Mike Frost

Personal information
- Full name: Michael Frost
- Born: 29 May 2001 (age 25)
- Batting: Right-handed
- Bowling: Slow left-arm orthodox
- Role: Bowler

Domestic team information
- 2021–2025: Munster Reds
- 2024/25–2025/26: Mountaineers

Career statistics
| Competition | FC | LA | T20 |
| Matches | 6 | 30 | 31 |
| Runs scored | 128 | 176 | 21 |
| Batting average | 21.33 | 19.55 | 7.00 |
| 100s/50s | 0/1 | 0/0 | 0/0 |
| Top score | 70 | 45* | 8 |
| Balls bowled | 1,063 | 1,367 | 535 |
| Wickets | 22 | 47 | 19 |
| Bowling average | 29.77 | 22.21 | 36.15 |
| 5 wickets in innings | 0 | 2 | 0 |
| 10 wickets in match | 0 | 0 | 0 |
| Best bowling | 4/89 | 6/12 | 3/20 |
| Catches/stumpings | 3/– | 12/– | 10/– |
- Source: Cricinfo, 5 April 2026

= Michael Frost (cricketer) =

Zimbabwean cricketer (born 2001)

Michael Frost (born 29 May 2001) is a Zimbabwean cricketer who holds an Irish passport.
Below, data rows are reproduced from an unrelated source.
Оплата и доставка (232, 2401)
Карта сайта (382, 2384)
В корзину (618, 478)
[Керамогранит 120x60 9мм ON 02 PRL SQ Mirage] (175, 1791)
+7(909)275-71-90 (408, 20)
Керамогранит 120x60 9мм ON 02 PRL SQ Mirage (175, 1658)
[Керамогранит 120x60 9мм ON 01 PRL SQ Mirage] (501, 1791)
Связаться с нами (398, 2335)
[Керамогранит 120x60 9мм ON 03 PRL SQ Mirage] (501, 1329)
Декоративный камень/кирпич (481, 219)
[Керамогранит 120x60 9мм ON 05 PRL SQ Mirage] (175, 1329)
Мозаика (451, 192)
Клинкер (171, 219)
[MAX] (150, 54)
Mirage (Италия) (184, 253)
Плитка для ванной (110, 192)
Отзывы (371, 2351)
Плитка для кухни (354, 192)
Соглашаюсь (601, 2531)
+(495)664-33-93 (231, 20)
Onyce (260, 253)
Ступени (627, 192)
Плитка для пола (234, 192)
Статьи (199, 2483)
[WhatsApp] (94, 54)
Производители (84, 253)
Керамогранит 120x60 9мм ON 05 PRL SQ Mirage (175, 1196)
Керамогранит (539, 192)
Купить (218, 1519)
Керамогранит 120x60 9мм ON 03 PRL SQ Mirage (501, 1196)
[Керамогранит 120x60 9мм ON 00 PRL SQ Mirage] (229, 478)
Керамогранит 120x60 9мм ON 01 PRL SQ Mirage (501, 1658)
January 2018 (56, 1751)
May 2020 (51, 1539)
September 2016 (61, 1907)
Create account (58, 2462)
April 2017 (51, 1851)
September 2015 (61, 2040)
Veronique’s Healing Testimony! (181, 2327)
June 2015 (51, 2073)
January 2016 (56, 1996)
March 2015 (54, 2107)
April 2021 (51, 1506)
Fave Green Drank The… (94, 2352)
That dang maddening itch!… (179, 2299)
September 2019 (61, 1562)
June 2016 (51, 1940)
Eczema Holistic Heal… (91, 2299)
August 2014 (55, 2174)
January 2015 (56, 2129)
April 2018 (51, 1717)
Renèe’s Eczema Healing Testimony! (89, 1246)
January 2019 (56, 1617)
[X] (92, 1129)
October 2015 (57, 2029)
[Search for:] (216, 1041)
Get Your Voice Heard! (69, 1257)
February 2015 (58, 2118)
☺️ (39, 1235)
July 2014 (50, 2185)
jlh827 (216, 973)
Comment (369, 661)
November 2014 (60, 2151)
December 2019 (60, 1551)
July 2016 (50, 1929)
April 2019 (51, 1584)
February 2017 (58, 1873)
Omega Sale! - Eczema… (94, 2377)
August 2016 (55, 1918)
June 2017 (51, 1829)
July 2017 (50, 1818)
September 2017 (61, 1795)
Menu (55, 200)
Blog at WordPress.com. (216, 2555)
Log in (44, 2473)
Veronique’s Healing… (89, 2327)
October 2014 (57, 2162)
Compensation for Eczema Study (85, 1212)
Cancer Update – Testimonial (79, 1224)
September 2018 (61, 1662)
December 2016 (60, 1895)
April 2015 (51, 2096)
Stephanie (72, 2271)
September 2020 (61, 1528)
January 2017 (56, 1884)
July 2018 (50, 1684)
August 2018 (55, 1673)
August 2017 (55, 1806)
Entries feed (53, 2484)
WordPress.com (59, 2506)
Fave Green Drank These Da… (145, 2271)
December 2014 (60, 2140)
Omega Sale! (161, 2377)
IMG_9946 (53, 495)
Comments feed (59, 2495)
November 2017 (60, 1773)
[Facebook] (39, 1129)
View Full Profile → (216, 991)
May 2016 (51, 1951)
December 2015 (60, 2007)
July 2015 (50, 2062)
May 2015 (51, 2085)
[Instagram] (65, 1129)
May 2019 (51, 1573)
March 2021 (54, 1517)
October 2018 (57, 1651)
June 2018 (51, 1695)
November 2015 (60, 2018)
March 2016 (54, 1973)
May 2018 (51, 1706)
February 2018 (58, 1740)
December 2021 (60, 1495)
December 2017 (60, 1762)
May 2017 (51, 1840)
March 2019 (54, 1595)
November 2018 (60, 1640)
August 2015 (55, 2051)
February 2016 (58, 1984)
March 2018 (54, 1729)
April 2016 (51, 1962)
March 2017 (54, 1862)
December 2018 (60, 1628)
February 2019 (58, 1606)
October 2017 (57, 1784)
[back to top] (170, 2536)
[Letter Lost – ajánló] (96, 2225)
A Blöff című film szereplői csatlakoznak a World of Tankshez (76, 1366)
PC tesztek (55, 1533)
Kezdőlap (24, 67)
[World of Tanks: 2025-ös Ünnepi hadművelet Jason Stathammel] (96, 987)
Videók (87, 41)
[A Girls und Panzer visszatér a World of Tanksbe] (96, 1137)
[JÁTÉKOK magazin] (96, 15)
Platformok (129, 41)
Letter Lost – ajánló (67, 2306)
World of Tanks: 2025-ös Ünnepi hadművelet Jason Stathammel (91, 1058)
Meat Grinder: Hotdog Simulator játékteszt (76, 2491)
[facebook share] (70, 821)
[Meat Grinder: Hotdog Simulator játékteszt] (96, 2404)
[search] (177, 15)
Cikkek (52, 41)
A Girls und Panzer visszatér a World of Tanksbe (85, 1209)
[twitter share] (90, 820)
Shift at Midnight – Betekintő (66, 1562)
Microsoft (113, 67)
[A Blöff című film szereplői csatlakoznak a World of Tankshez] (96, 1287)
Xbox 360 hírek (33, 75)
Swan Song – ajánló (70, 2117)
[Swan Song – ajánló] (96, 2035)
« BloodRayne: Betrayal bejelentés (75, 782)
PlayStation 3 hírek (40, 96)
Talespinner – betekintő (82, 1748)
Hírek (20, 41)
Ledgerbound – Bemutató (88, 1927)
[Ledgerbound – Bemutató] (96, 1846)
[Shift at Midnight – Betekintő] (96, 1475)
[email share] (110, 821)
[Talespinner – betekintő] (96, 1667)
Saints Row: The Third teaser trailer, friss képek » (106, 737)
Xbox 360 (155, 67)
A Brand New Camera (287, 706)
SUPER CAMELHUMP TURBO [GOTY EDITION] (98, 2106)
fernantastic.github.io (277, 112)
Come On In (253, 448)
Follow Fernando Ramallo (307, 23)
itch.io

In February 2020, he was added to the Ireland Wolves team for their tour to Namibia. He made his List A debut on 27 February 2020, for Ireland Wolves against Namibia, during their tour to South Africa. In June 2021, Frost was selected to play for Munster Reds in the 2021 Inter-Provincial Trophy. He made his Twenty20 debut on 18 June 2021, for Munster Reds in the 2021 Inter-Provincial Trophy.

In May 2022, in the 2022 Inter-Provincial Cup, Frost took his first five-wicket haul in List A cricket, with 5/42 against North West Warriors.